Friday, December 19, 2008

Dr. Seuss is a high-modernist

Currently the top three most popular books in our house are all by Theodore Geisel, aka, Dr. Seuss. Over the past months I have had a LOT of time to consider the oeuvre of the man who authored and illustrated among many others The Cat in the Hat, The Grinch Who Stole Christmas, Green Eggs and Ham, One Fish Two Fish Red Fish Blue Fish, and the pick of tonight, The Shape of Me and Other Stuff, read four times back to back straight through, the first three times ending with a simple reply, "again," and the last with "all done."

Dr. Seuss' work stands out among the many other children's books that carpet our house in a number of ways and I have been thinking about why. The sun sets early these days. The answer lies in how his world is formed out of his formal relation with language and drawing. I know next to nothing about his creative process, but have a number of his books memorized, and I can say with the authority of familiarity that the underlying structure of the language sets the foundation for the incredible universe that follows.

The words come together first because they sound great together. It is hard to find an awkward line. From there, Dr. Seuss illustrates a world that is uttery convincing and is built entirely around the language. There is Jerry Jordan and his jelly jar, a yawning yellow yak with Yolanda on his back (Yolanda looks like a complete brat and is yelling just as loud as the yak is yawning wide) and my all time favorite, the Quick Queen of Quincy and her quacking quackeroo.

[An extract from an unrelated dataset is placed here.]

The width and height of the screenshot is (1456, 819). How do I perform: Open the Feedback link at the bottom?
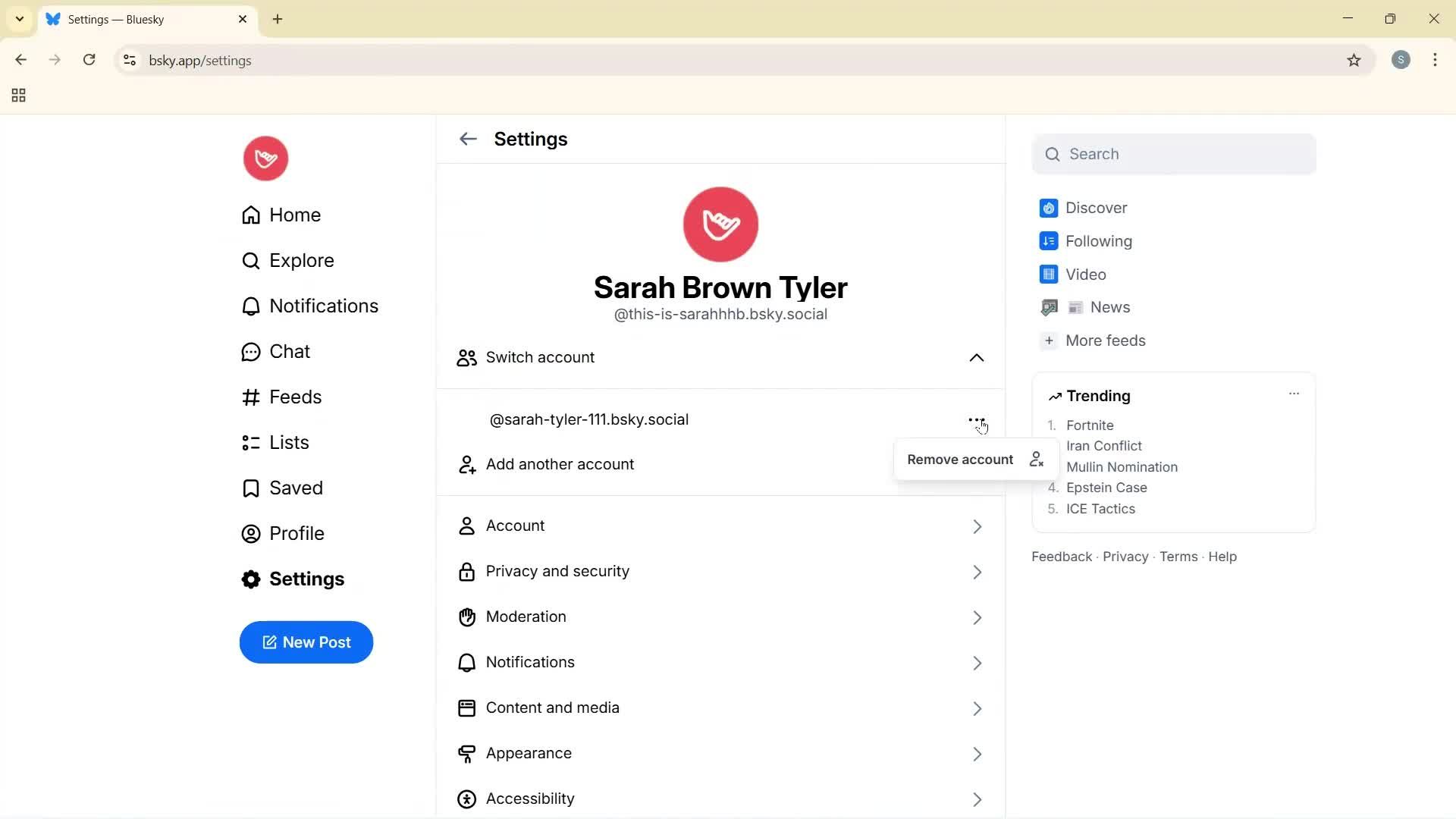(1060, 556)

Consider this from a page in Wet Pet Dry Pet, which is an adaptation of One Fish Two Fish...

Who is this pet?
Say! He is wet.

You never met a pet, I bet,
As wet as they let this wet pet get.

Once you can wrap your tongue around the rhyme, chant it in syncopation. Genius. Such joy in the language. You can do an amazing jazz rendition. My audience loved it.

Throughout his books Dr. Seuss' visuals are driven by the language, and the language is driven by the sound of the words, which when strung together lead to narratives, beings, and places that are incredibly integrated in their relationships with each other. All of this is built on the formal qualities of the language itself, which makes Dr. Seuss a modernist. A joyful modernist with a bit of a dark side. Just my kind of guy.